_Exercise_
The expected output is exactly the lines below, starting at the line with "You are a computer-use" and ending at the line with "Instruction: Open Integration", both included; no other line belongs in it.

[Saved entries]
━━━━━━━━━━━━━━━━━━━━━━━━━━━━━━

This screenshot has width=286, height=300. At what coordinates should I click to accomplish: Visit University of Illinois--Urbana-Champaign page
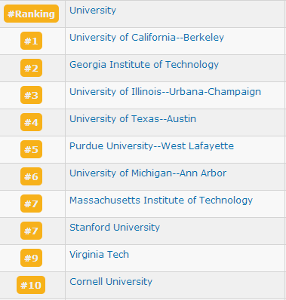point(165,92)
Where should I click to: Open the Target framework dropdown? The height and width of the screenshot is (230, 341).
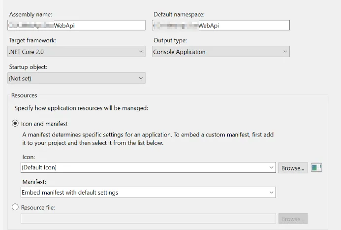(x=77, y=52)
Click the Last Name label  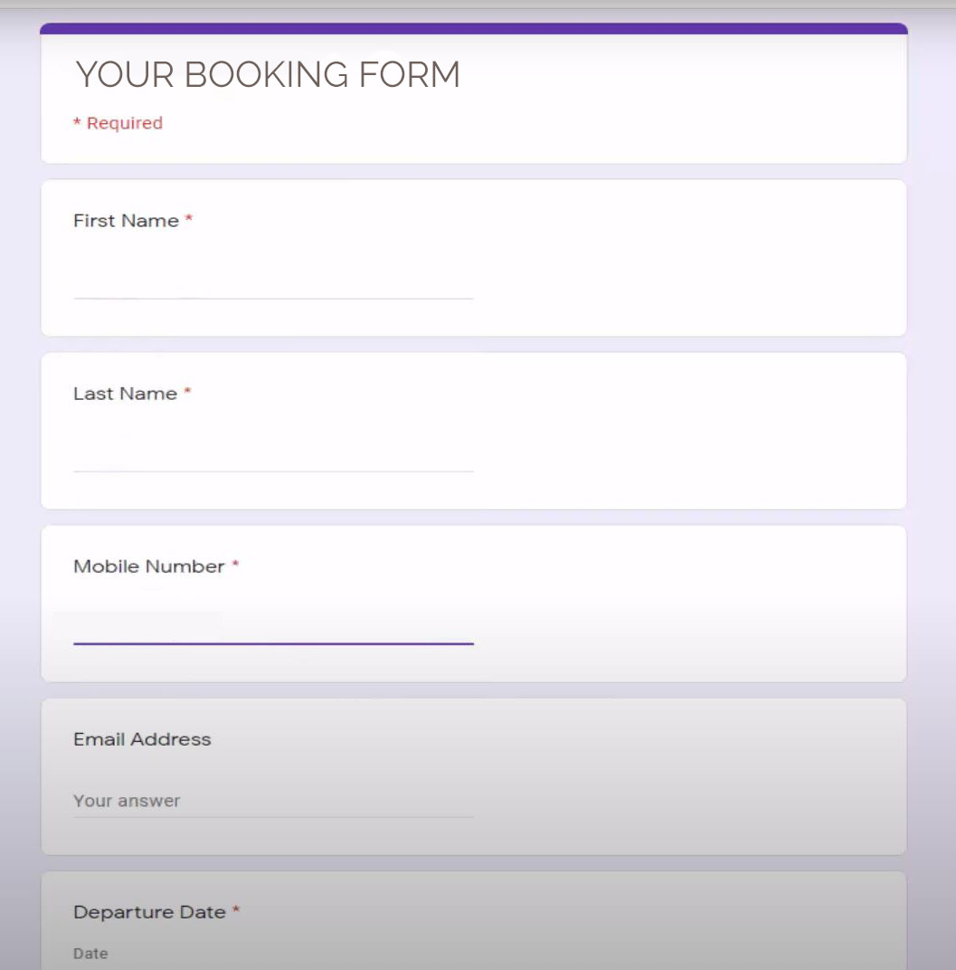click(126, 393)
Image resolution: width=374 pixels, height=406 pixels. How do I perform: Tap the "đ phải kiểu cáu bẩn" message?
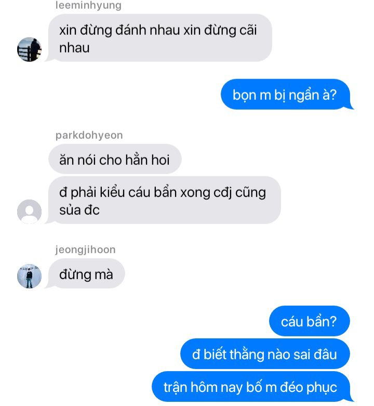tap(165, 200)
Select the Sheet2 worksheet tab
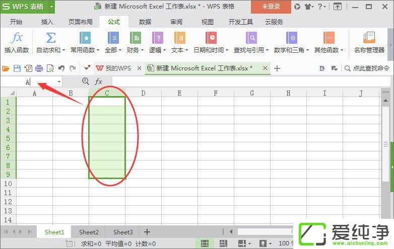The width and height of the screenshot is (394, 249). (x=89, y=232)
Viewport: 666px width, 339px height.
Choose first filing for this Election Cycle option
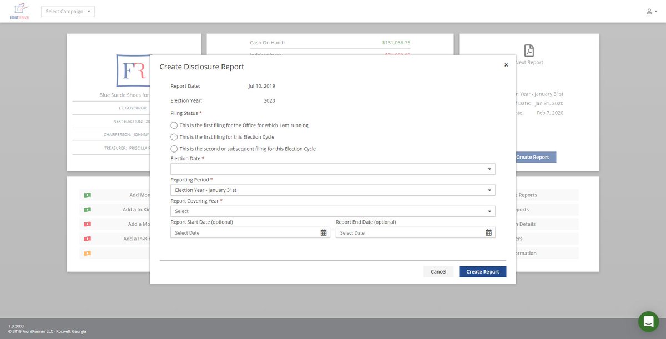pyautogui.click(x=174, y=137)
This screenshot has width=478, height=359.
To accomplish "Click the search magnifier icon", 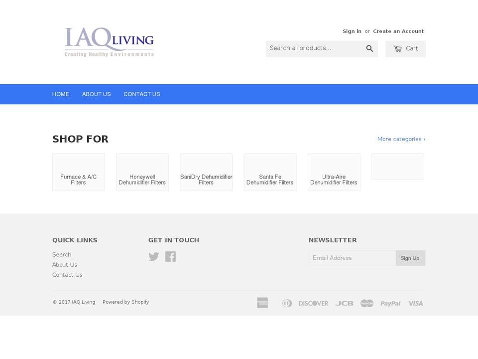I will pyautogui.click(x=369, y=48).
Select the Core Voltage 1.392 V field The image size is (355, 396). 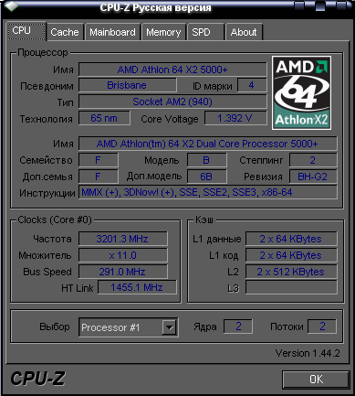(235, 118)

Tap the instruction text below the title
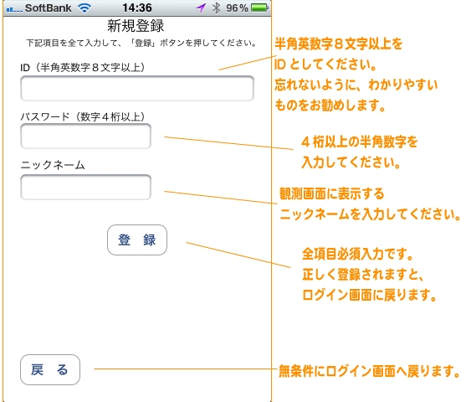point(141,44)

━━━━━━━━━━━━━━━━━━━━━━━━━━━━━━

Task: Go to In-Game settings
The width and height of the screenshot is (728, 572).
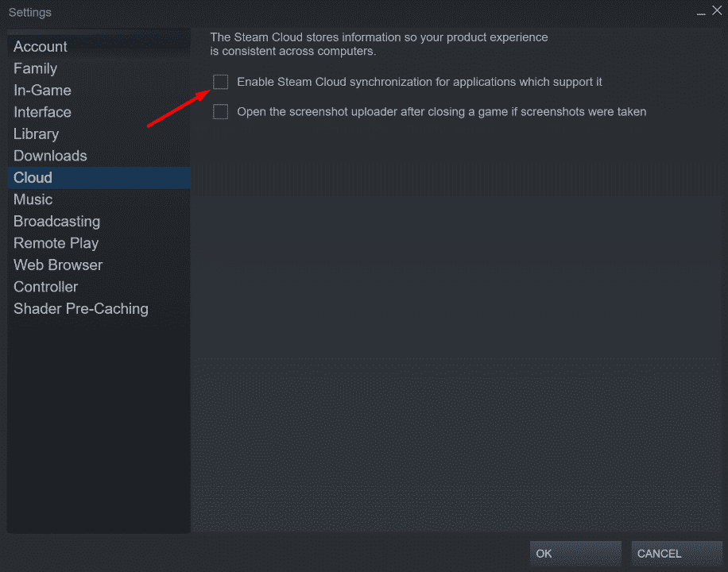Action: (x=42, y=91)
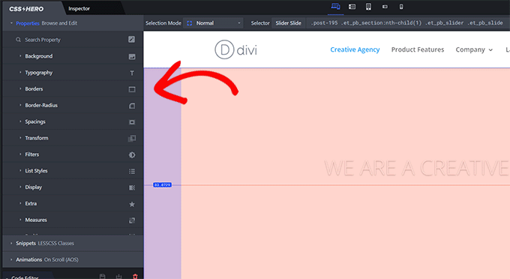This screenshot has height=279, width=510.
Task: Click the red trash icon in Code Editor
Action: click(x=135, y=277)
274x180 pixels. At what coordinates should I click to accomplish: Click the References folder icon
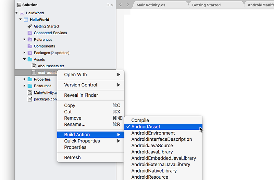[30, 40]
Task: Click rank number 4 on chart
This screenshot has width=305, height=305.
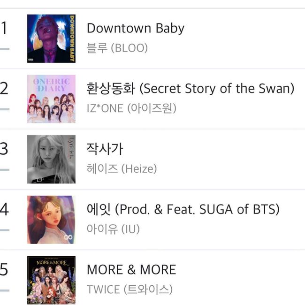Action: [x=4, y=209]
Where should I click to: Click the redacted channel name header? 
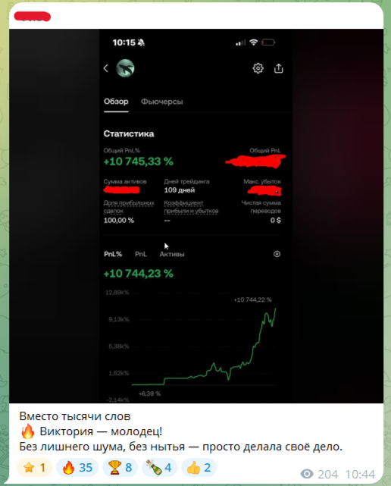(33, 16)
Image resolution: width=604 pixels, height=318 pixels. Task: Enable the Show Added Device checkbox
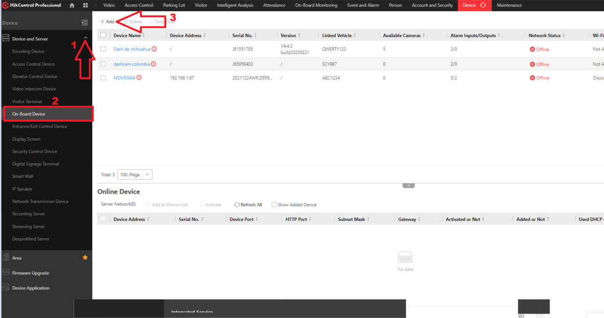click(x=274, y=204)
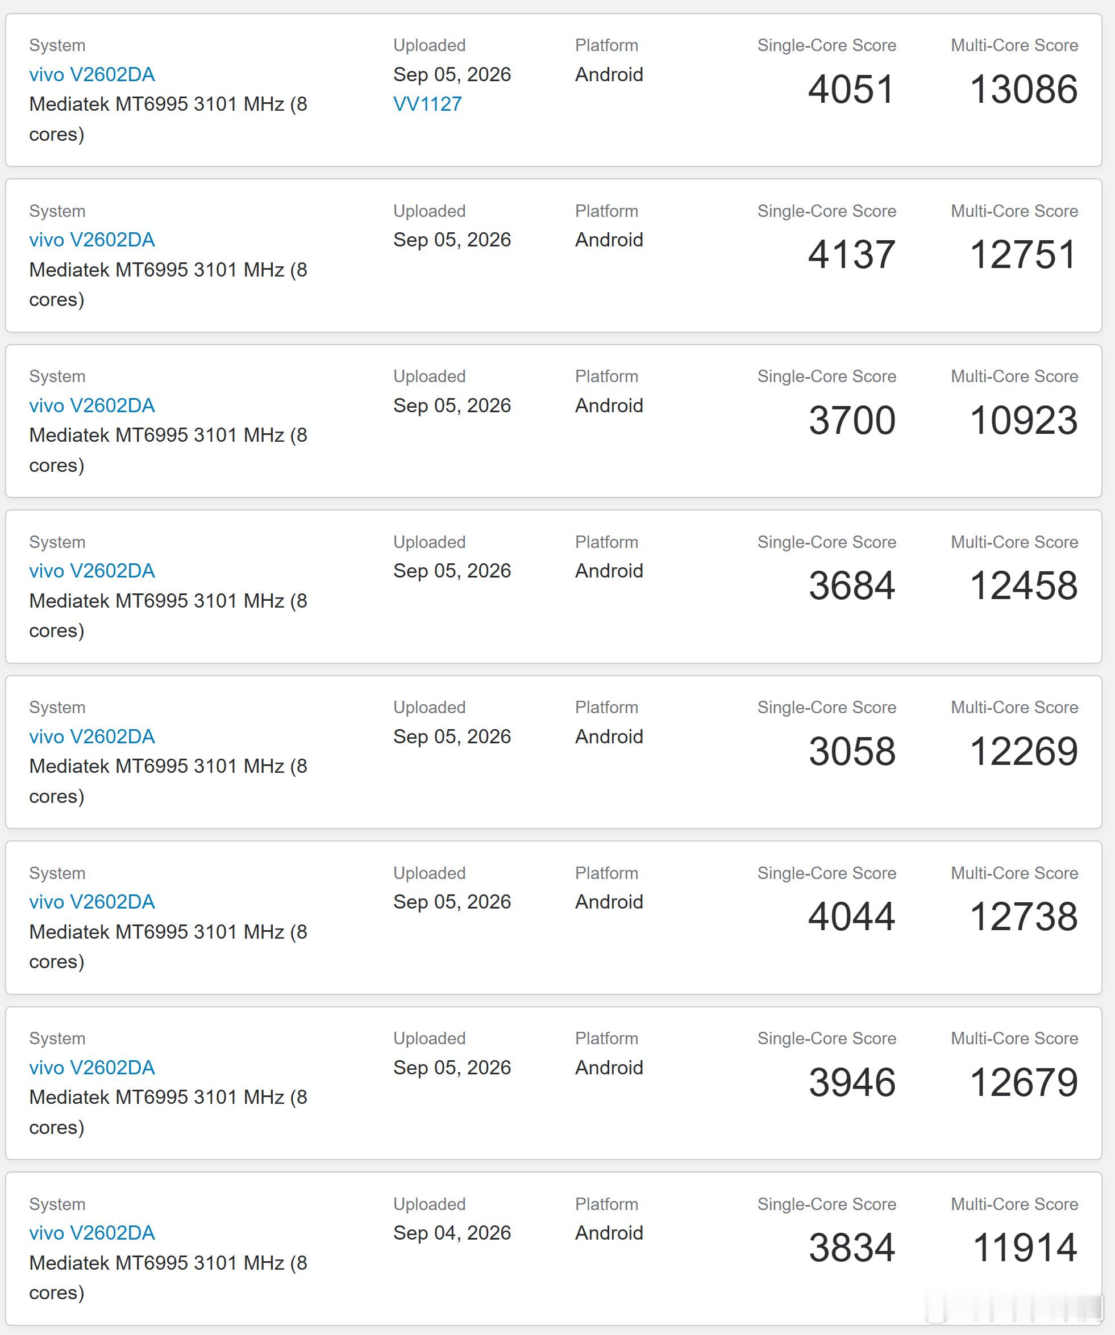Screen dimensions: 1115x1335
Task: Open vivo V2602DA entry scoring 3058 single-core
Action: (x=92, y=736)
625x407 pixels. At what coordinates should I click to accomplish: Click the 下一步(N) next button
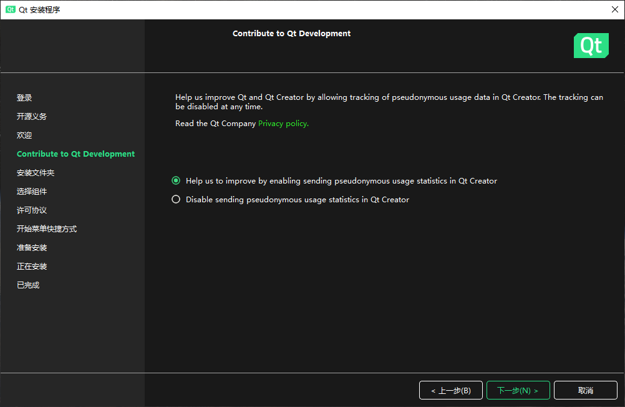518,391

━━━━━━━━━━━━━━━━━━━━━━━━━━━━━━

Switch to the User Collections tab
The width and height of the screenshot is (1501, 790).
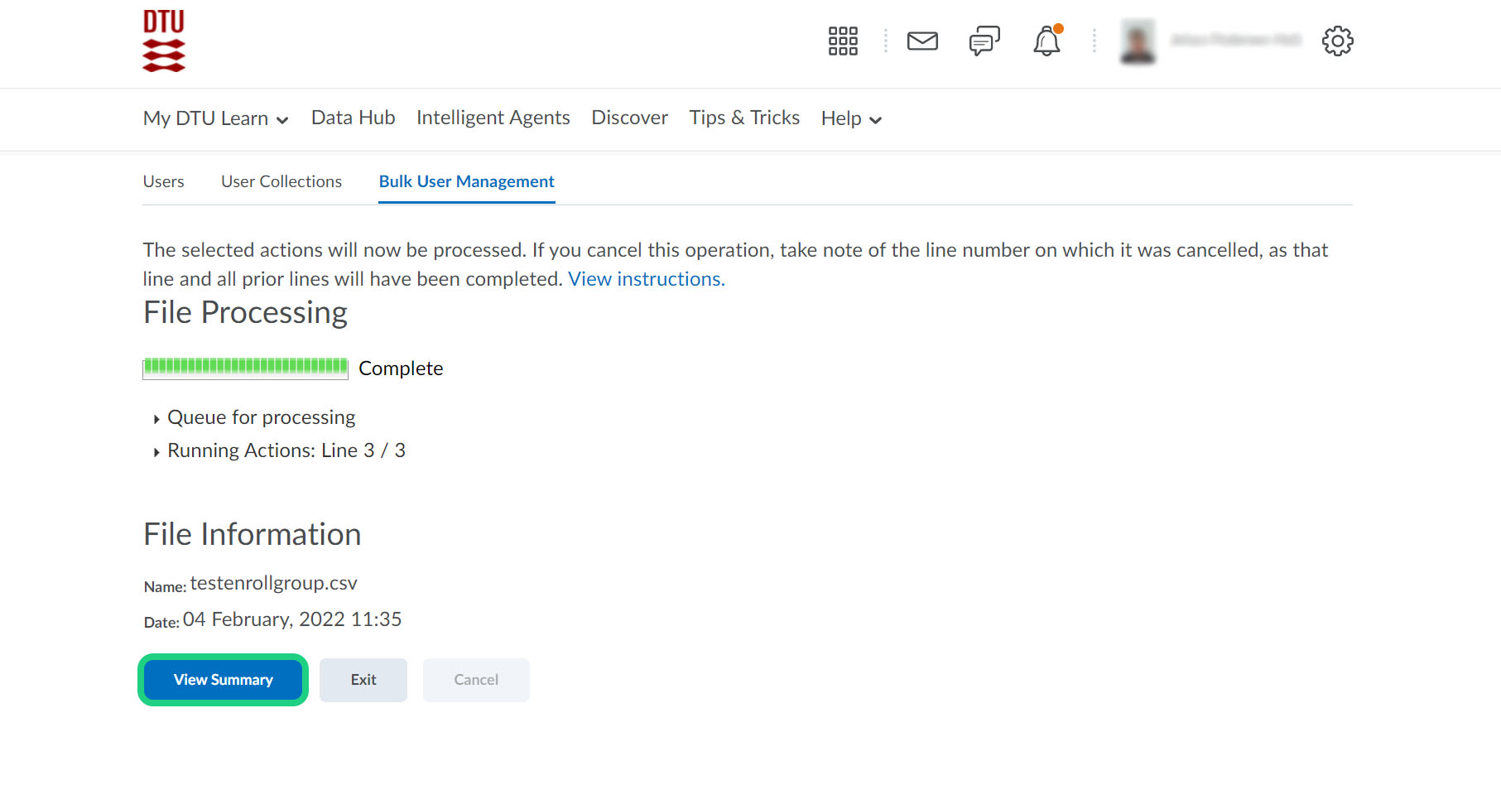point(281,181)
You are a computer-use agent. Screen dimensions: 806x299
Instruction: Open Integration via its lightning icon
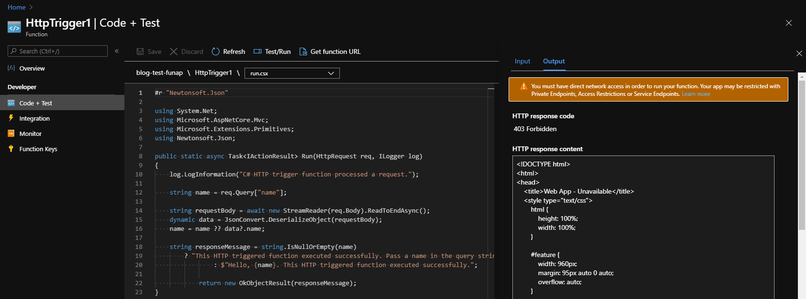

━━━━━━━━━━━━━━━━━━━━━━━━━━━━━━

_Reply to the exercise_
You are a computer-use agent. Screen dimensions: 806x299
Instruction: Open Integration via its lightning icon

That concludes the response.